Op/Ed

Guest editorial: Why America needs whistleblowers

In accusing the intelligence community whistleblower of partisanship and treason, President Trump has redefined whistleblowing to serve his private interests rather than the rule of law. In the American tradition, whistleblowers expose illegal or unconstitutional acts that the powerful want to keep secret.
That the current game-changing official intelligence community whistleblower complaint has reached the American people is a miracle for which we should be grateful. Americans must focus on the content of the whistleblower complaint, which the White House has not denied. The president has obvious reasons to spin the complaint, but genuine whistleblowers are not partisans. They are stewards of our constitutional democracy.
Whistleblower protection is as old as the Republic itself. The Continental Congress passed the world’s first whistleblower protection legislation in 1778 in an effort to keep American elites honest.
The current whistleblower complaint shines light on an attempted cover-up and an intelligence community that sees the president advancing the Trump brand at the expense of American national security.
But the whistleblower is just the tip of the iceberg. In Mr. Trump’s presidency, there have been unprecedented disclosures from the intelligence community on his behavior. While overturning longstanding intelligence community norms, Mr. Trump has repeatedly charged it with partisanship. But members of the intelligence community swear allegiance to the Constitution, not the president. They serve their country regardless of the party in the White House.
From the start, Mr. Trump trampled on longstanding intelligence community ideals of nonpartisanship and the importance of presenting the unvarnished truth to politicians. As his conversations with both the president of Ukraine and the prime minister of Australia indicate, Mr. Trump sees Bill Barr, the attorney general — a man charged with dispatching impartial justice in the United States — as his personal lackey.
The experience with Mr. Barr is hardly an isolated case. For example, Mr. Trump had similar aspirations for James Comey. An F.B.I. director typically serves a 10-year term, spanning multiple presidential administrations. Barack Obama met only twice with Mr. Comey before his confirmation as F.B.I. director, once to interview him for the job and the second time to inform him of his imminent nomination. At their second private meeting, the president told Mr. Comey it would be their last, since impartial justice requires an F.B.I. director to be independent of the president.
In contrast, in the short four months before Mr. Trump fired Mr. Comey without informing him first on May 9, 2017, he met with him without others present no fewer than four times.
Because of Mr. Trump’s disturbing and unprecedented repeated attempts to secure loyalty to him from members of the executive branch rather than to the truth or to the Constitution, many have leaked — like Mr. Comey, who leaked some of the contents of his memos chronicling his interactions with the new president.
To be sure, some intelligence community leaks fall into a gray area when viewed in isolation, especially those that expose a departure from norms of national security policymaking. For example, some of the leaked transcripts of Mr. Trump’s early calls with foreign leaders, which inspired the lockdown of subsequent controversial conversations, revealed a shocking departure from the behavior of past presidents and a woeful lack of preparation for the leadership of the free world. But they did not rise to the level of whistleblowing.
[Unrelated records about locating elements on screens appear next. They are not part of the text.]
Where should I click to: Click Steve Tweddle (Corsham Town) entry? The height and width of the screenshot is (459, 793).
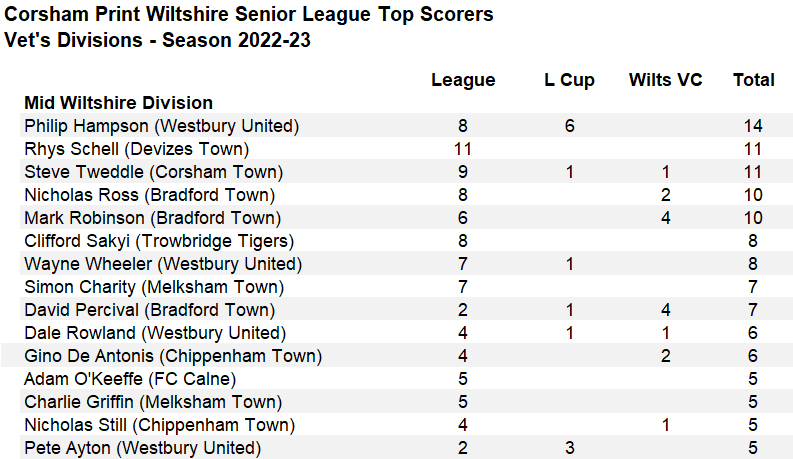tap(153, 172)
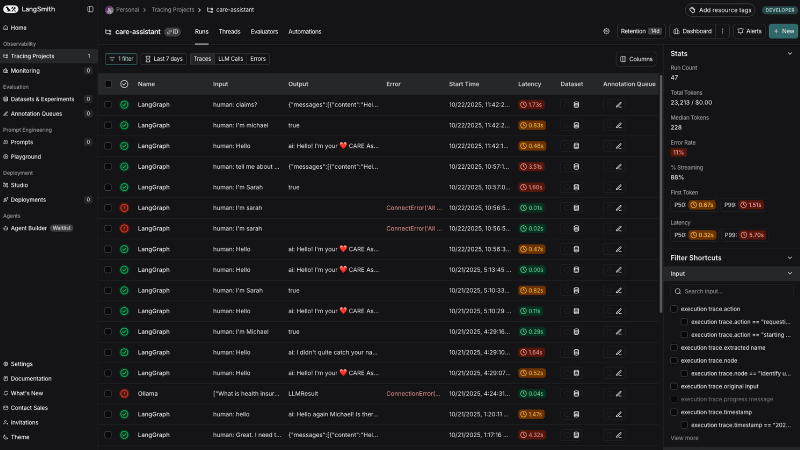This screenshot has width=800, height=450.
Task: Select all runs with header checkbox
Action: pyautogui.click(x=108, y=84)
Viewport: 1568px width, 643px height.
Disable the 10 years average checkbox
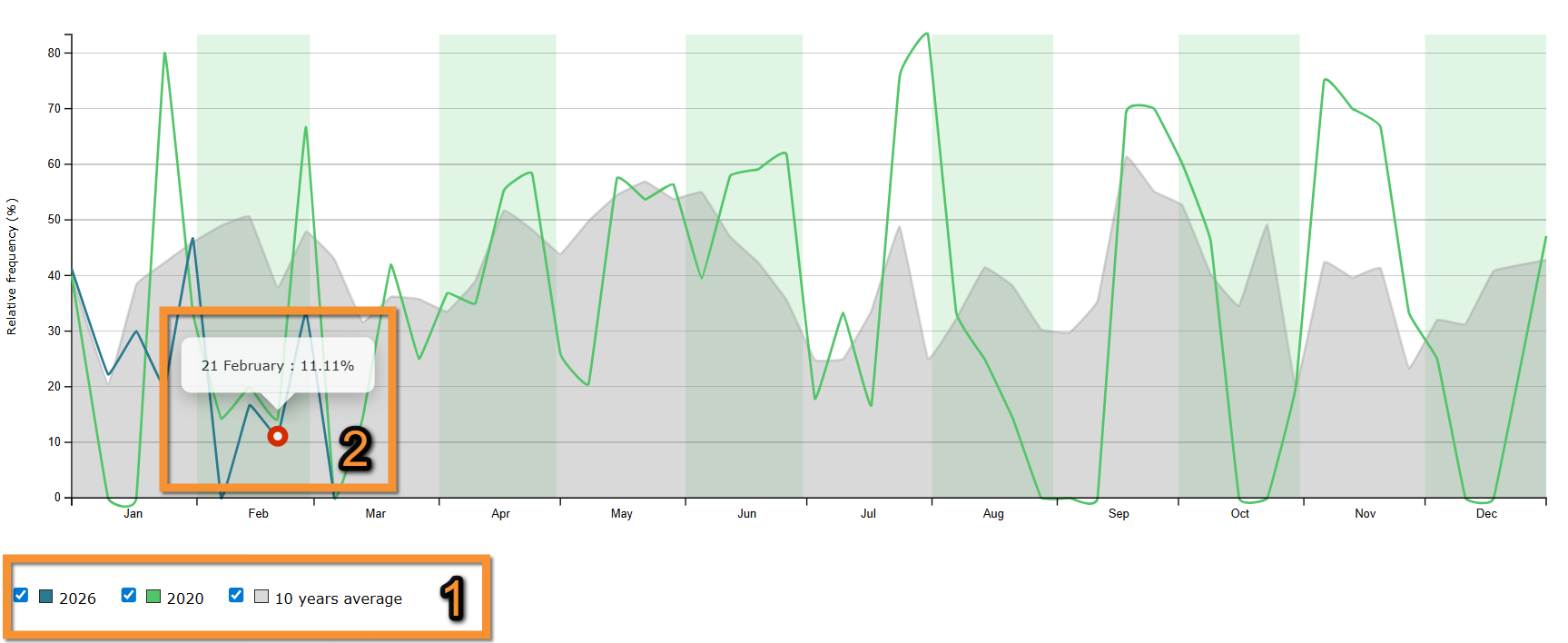point(236,596)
National security whistleblowing is the most difficult kind, since all national security officials must protect classified information. One man’s whistleblowing can therefore be another’s insider threat. In the United States today, national security whistleblowing is possible in theory, but in practice is still a dangerous thing to do. The Whistleblower Protection Enhancement Act of 2012 provides protection to all government employees except national security employees.
The 1998 Intelligence Community Whistleblower Protection Act and Mr. Obama’s executive order PPD-19 attempted to carve out a safe space for whistleblowing in the intelligence community despite the national security exception, but national security whistleblowers do not currently have full statutory protection. Had the contractor Edward Snowden lodged a formal complaint with the National Security Agency inspector general, for example, his disclosures would never have reached the American people.
It is hardly unusual for American presidents to punish leakers harshly. Mr. Snowden was the seventh person the Obama administration charged with violating the 1917 Espionage Act.
But Mr. Trump is the first American president, in this context, to encourage foreign electoral interference while actively seeking to intimidate and shut down the work of institutions intended to keep government accountable to the people. He is also the first president to incite his supporters via tweet to retaliate against a whistleblower whom both his own intelligence community inspector general and Congress deem legitimate.
Like the president, intelligence community employees swear an oath to preserve, protect and defend the Constitution of the United States. In insisting on speaking truth to power at great personal sacrifice, whistleblowers serve their country and challenge all of us to think for ourselves. What could be more American than that?
Alison Stanger is a political scientist and the Russell J. Leng ‘60 Professor of International Politics and Economics at Middlebury College and the founding director of Middlebury’s Rohatyn Center for International Affairs. She is also the technology and human values senior fellow at Harvard University’s Edmond J. Safra Center for Ethics and the author of “Whistleblowers: Honesty in America From Washington to Trump.”